Parece que no te gusta Aira...
–Es que descubro que produce un efecto nocivo dentro de las nuevas generaciones de escritores. Porque para mí la literatura no es un blooper. Creo que Aira empieza a producir una especie de spam de escritores que piensan que con ese dispositivo tienen permiso para hacer determinado tipo de literatura, dándole la espalda a una tradición con la que me parece importante dialogar, que es nada menos que la de Borges, Arlt o Walsh. Aira tiene una nota muy sagaz en la que dice que Saer es tan bueno que no lo puede leer, con lo cual por un lado elogia y por el otro lo aniquila. Eso es lo que me hace confrontar con Aira. Después, claro, pienso que es un genio.

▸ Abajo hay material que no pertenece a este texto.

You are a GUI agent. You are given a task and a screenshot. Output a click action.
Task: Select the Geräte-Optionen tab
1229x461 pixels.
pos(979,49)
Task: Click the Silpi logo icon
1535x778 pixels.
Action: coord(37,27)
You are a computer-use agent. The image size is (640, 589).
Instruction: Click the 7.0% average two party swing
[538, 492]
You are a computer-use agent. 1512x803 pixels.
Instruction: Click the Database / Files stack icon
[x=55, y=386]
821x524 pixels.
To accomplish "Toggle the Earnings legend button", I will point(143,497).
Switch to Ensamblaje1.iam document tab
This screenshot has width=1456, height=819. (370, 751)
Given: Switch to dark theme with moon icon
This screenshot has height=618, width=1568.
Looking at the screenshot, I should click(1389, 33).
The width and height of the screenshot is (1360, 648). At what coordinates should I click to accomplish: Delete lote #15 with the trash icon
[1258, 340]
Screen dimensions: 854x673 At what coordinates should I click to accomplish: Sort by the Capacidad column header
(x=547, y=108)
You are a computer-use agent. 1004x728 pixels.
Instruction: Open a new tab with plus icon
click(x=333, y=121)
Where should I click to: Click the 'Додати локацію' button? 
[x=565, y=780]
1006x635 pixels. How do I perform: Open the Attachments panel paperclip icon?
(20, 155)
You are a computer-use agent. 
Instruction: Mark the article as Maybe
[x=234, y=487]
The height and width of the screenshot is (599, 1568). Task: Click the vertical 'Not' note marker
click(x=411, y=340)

Esa rabia con la que empezaste, ¿sigue estando ahí?
–Sigue estando ahí, claro. Mi intención no es que se vaya aplacando, sino ser cada vez más certero y más peligroso para las conciencias tranquilas. Me interesa hacer una literatura que amenace a la estética Telefe, por decirlo de alguna manera. Esa rabia sigue intacta.
¿A esta altura realmente pensás que la literatura puede ser una amenaza?
–Hay una respuesta que daba Mailer, decía que quería ser cada vez más amenazante y cada vez más peligroso. Yo creo que obviamente la literatura no es una amenaza para nadie y menos a esta altura del partido. Sin embargo, tal vez por una base de ingenuidad que aún conservo, pienso que todavía podes incidir en la subjetividad de los lectores. Pienso en los tipos que me conmovieron e influyeron, y me hicieron mirar el mundo de determinada manera, y me gustaría hacer lo mismo con el que me lea.